*Exercise brief*. Scan the records for "Choose". Report each line that includes it.
BEGIN Listed records
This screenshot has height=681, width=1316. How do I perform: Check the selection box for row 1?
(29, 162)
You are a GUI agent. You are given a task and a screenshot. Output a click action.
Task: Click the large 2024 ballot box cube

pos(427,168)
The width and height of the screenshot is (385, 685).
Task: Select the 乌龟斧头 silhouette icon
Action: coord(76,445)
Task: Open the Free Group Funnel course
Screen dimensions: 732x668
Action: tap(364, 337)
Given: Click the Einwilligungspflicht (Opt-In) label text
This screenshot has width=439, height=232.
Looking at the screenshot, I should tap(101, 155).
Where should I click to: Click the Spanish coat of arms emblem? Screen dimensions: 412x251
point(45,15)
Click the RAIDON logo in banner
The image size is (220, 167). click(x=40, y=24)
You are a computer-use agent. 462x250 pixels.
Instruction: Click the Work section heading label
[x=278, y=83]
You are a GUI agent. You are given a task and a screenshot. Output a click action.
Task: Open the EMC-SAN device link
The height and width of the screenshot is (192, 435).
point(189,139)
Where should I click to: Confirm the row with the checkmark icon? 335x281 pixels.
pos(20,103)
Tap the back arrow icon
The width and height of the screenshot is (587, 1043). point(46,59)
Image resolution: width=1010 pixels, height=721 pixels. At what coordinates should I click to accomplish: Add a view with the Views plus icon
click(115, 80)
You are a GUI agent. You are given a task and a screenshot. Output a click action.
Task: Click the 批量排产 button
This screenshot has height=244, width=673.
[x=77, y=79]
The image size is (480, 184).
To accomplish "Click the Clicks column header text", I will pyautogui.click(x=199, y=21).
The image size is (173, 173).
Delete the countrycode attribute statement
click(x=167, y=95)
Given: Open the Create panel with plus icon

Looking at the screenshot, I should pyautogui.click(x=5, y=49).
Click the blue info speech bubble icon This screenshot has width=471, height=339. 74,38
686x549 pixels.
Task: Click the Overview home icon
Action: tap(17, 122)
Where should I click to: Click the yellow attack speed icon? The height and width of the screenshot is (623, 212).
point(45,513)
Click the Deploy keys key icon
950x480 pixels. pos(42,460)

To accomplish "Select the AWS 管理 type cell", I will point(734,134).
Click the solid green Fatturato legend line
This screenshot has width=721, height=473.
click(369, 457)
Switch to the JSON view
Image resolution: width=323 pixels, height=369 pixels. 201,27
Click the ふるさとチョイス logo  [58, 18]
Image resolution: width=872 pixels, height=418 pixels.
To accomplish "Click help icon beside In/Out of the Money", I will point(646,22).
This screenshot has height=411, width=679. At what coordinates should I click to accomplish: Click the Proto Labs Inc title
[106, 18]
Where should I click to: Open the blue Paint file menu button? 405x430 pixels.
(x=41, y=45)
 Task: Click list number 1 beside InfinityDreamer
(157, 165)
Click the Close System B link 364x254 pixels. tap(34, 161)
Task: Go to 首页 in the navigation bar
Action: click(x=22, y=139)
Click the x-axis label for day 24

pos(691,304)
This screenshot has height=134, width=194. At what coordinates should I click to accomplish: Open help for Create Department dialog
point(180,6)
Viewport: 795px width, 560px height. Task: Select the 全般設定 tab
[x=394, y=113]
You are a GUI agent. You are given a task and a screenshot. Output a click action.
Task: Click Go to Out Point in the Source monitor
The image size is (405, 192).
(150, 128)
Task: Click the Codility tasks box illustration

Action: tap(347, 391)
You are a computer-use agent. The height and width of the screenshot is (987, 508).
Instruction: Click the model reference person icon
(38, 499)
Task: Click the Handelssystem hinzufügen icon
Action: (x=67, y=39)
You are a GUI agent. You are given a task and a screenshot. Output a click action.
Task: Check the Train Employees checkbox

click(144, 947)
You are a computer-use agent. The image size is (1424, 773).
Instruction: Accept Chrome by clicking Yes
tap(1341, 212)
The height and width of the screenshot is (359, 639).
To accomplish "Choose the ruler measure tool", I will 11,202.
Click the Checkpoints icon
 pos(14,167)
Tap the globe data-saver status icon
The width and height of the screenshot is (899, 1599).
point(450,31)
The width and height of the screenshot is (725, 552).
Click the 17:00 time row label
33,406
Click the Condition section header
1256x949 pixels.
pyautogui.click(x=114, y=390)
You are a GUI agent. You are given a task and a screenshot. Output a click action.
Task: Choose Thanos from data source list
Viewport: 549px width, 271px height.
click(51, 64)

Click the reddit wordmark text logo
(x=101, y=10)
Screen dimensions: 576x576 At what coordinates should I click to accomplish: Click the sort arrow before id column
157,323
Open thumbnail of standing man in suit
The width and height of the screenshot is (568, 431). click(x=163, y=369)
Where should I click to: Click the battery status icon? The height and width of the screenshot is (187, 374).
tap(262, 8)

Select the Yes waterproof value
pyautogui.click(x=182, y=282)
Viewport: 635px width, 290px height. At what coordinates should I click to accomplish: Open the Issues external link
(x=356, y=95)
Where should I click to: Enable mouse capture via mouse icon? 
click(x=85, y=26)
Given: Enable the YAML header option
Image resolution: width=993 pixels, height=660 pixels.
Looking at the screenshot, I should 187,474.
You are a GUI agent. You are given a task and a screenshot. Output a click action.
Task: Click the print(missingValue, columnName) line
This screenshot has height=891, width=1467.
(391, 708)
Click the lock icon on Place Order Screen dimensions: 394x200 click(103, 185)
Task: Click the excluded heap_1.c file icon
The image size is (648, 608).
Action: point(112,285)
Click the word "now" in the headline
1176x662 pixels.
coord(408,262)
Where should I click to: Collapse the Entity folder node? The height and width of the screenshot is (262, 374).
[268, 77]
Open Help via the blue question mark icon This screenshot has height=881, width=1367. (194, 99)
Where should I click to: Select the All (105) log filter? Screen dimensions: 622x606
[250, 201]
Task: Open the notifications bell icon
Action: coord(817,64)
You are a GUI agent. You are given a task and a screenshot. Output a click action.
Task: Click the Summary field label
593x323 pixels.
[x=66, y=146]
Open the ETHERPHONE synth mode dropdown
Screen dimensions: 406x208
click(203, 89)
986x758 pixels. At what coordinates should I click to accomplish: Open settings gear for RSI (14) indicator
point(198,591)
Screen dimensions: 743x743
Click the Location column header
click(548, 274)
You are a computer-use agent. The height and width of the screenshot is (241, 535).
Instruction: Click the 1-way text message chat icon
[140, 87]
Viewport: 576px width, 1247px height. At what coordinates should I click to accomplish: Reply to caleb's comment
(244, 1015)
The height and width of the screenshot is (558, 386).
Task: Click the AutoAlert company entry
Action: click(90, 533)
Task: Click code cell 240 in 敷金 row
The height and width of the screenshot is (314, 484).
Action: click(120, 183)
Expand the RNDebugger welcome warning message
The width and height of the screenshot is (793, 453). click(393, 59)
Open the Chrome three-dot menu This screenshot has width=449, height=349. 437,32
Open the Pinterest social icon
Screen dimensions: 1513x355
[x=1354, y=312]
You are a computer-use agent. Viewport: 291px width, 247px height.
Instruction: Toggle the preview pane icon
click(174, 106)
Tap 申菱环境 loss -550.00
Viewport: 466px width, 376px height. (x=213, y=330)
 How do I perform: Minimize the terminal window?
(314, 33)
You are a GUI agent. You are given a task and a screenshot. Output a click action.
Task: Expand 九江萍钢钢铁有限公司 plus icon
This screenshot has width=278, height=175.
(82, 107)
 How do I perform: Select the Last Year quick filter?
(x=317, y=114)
END Listed records
*Answer to this task*.
To accomplish "Choose the ruler measure tool", I will 11,202.
Task: Choose Thanos from data source list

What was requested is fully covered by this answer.